自己啓発

勇敢な犯罪者など存在しない|アドラー心理学が示す「臆病」と「英雄主義」の錯覚

taka

ニュースやドラマの中で、犯罪者が「自分は勇敢だ」「社会に挑戦している」と主張する場面を見ることがあります。
一見すると大胆で勇敢に見えるかもしれませんが、心理学者アルフレッド・アドラーはこの考え方をきっぱりと否定しました。
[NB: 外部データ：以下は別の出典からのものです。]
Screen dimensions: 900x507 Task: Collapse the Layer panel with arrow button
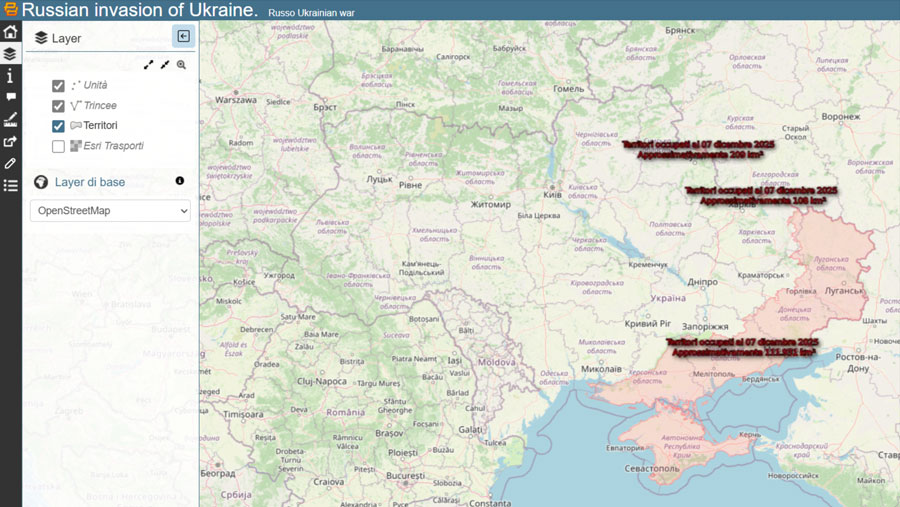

著書『人生の意味の心理学』の中で、彼はこう述べています。

犯罪とは、臆病な人間が「英雄主義」を語ることだ。
犯罪者は虚構の世界で自分の優越性を誇示し、英雄的存在だと信じ込みがちだ。

つまり、犯罪者が「勇敢」だと主張しても、それは誤った解釈であり、真の勇気ではないのです。


犯罪者はなぜ「勇敢さ」を語るのか

犯罪行為には大きなリスクが伴います。
それにもかかわらず、なぜ犯罪者は自らを「勇敢」だと考えるのでしょうか。

  • 恐怖を隠すため
    自分の臆病さを認められず、「勇気がある」と言い張る。
  • 虚構の優越感
    社会のルールを破ることで「特別な存在」だと思い込みたい。
  • 他者からの承認欲求
    「英雄的存在」として扱われることで、自分の価値を確認したい。

しかし、これらはすべて「真の勇気」ではなく、臆病さの裏返しにすぎません。


真の勇気とは何か

アドラー心理学が説く「勇気」とは、困難に立ち向かい、社会に貢献する形で問題を解決する力です。

  • 責任を引き受ける勇気
  • 他者と協力する勇気
  • 自分の弱さを認める勇気

これらがあってこそ、人は本当に「勇敢」と呼ばれるのです。
犯罪はその逆であり、責任から逃げ、他者を傷つけ、自分の優越性を虚構の中で誇示する行為にすぎません。


犯罪者が欠いているもの

アドラーは、犯罪者が欠いているのは次の3つだと考えました。

  1. 共同体感覚
    「自分は社会の一員だ」という感覚が薄く、他者を無視する。
  2. 楽観主義
    困難を克服できるという前向きな信念がなく、短絡的な行動に走る。
  3. 真の勇気
    社会的に建設的な方法で課題を解決しようとする姿勢がない。

つまり、犯罪者は「勇敢さ」を装っているものの、実際には臆病で、社会的な成熟を欠いているのです。


教育や社会にできること

では、私たちは子どもや若者に「真の勇気」をどう育てればよいのでしょうか。

  • 勇気づけを日常に取り入れる
    「やってみてよかったね」「挑戦したのは素晴らしい」と声をかける。
  • 小さな成功体験を積ませる
    安全な環境で挑戦を経験し、「困難は克服できる」と学ばせる。
  • 社会的貢献の体験を与える
    家庭や学校、地域での役割を担い、「自分の力は誰かの役に立つ」と感じさせる。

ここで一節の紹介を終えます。